In response to the Staff’s comment related to the NHTSA guidelines, the Registrant has revised the disclosure on pages F-11 and F-49 of the Amended Registration Statement.
Management, page 117
27. | We note that Sergio Marchionne is currently the chairman of the board and that he is going to continue to serve on your board after the offering. In an appropriate place in your prospectus, please discuss the potential conflict of interests that may arise as the result of the chairman of your board serving as FCA’s chief executive officer and chairman of the board. In this regard, we note that FCA designs, manufactures and sells Maserati vehicles and that you produce engines for Maserati vehicles. |
Response: In response to the Staff’s comment, the Registrant has revised the disclosure in the Amended Registration Statement, including by adding a new “Risk Factor” addressing the potential for a perceived conflict of interest. See pages 26-27 and page 131.

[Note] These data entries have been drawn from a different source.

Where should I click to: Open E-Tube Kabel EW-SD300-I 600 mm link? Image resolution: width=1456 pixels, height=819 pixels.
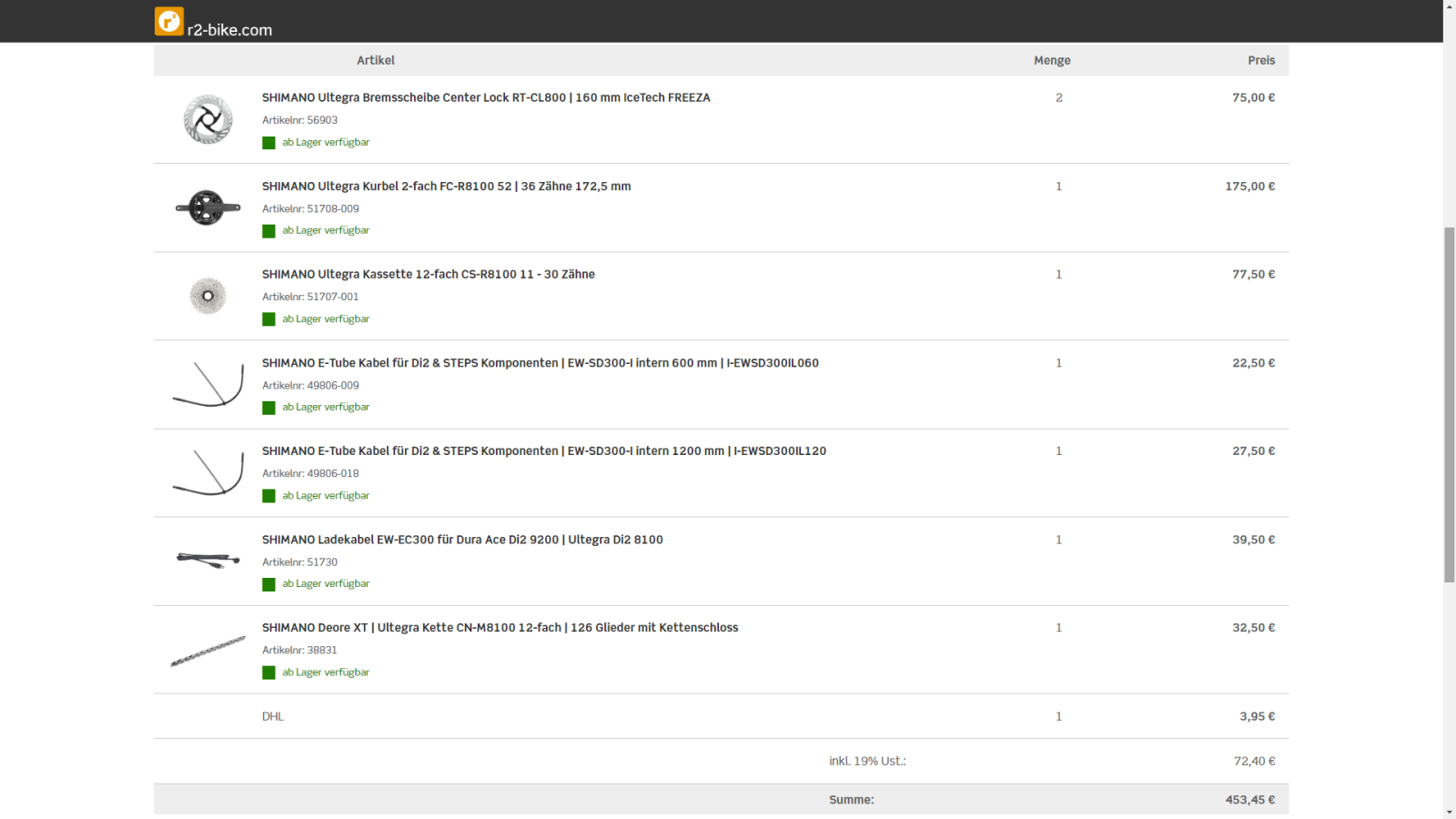pyautogui.click(x=540, y=363)
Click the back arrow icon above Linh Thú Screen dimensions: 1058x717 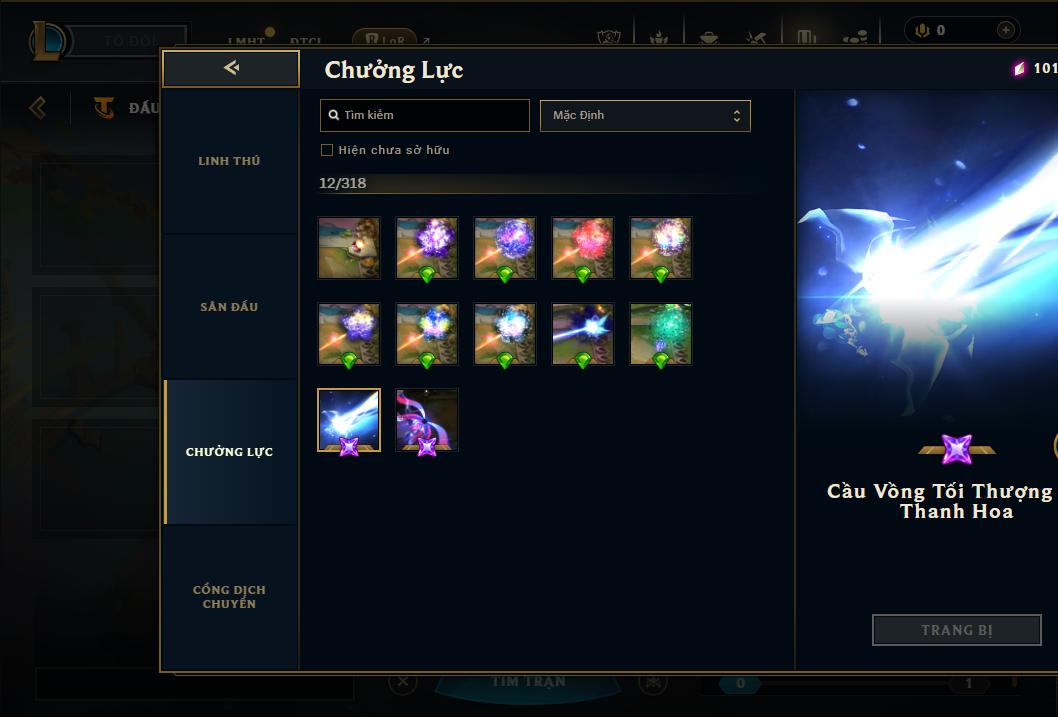click(x=231, y=67)
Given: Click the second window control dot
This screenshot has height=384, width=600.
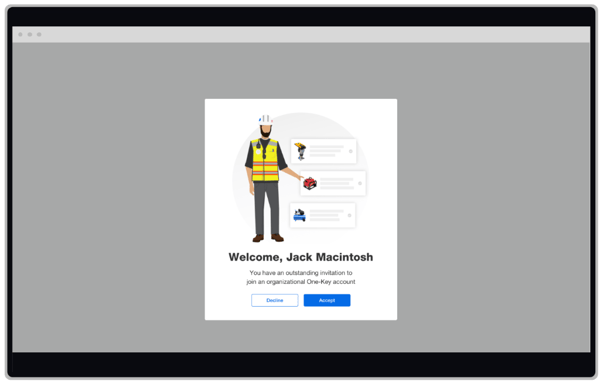Looking at the screenshot, I should [x=29, y=34].
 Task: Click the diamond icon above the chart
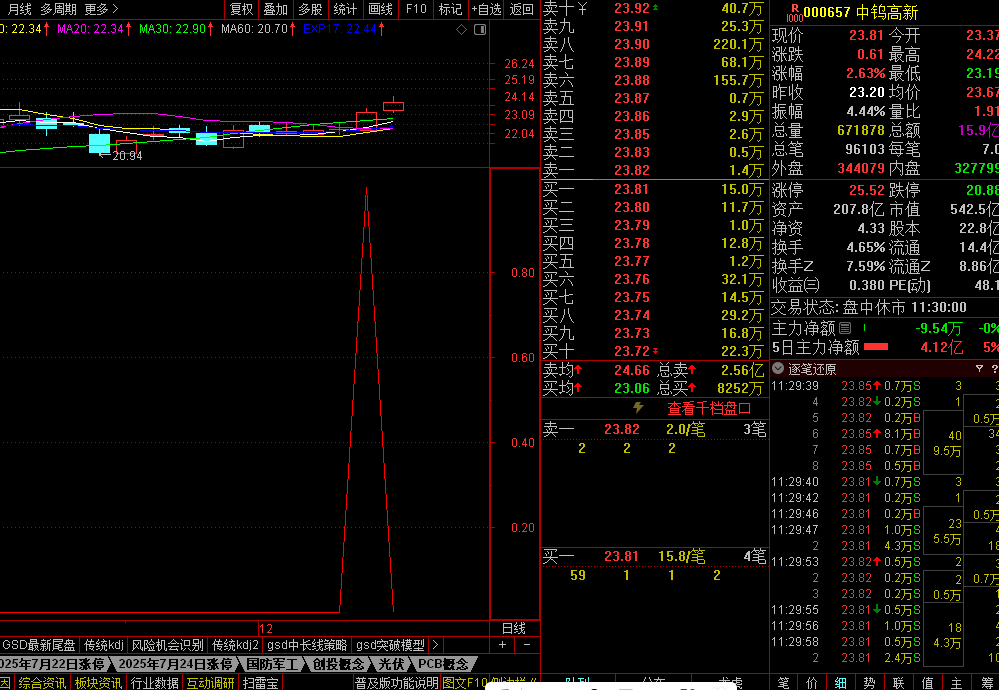point(460,29)
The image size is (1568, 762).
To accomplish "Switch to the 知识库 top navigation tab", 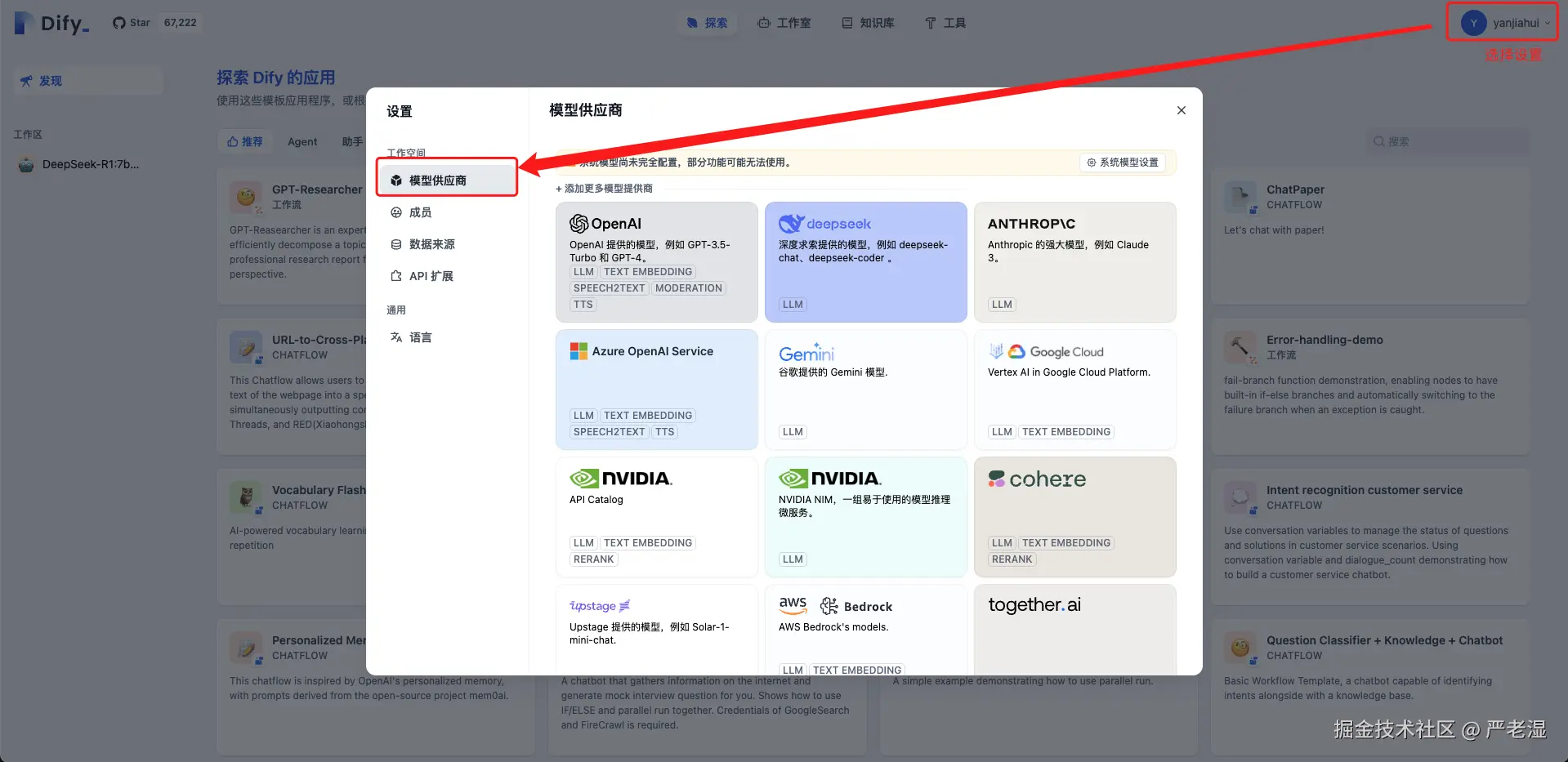I will 868,23.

Tax Consequences, page 135
28. | Please disclose the details of any tax treaty the U.S. has with Italy or the Netherlands concerning the imposition of withholding taxes on dividends paid by Italian or Dutch issuers to holders not residing in the issuer’s country. Please also discuss the terms of any such treaty allowing Italy or the Netherlands, as the case may be, to tax dividends paid to such non-resident shareholders. |
Response: In response to the Staff’s comment, the Registrant has revised the disclosure in the Amended Registration Statement. See page 152 and page 164.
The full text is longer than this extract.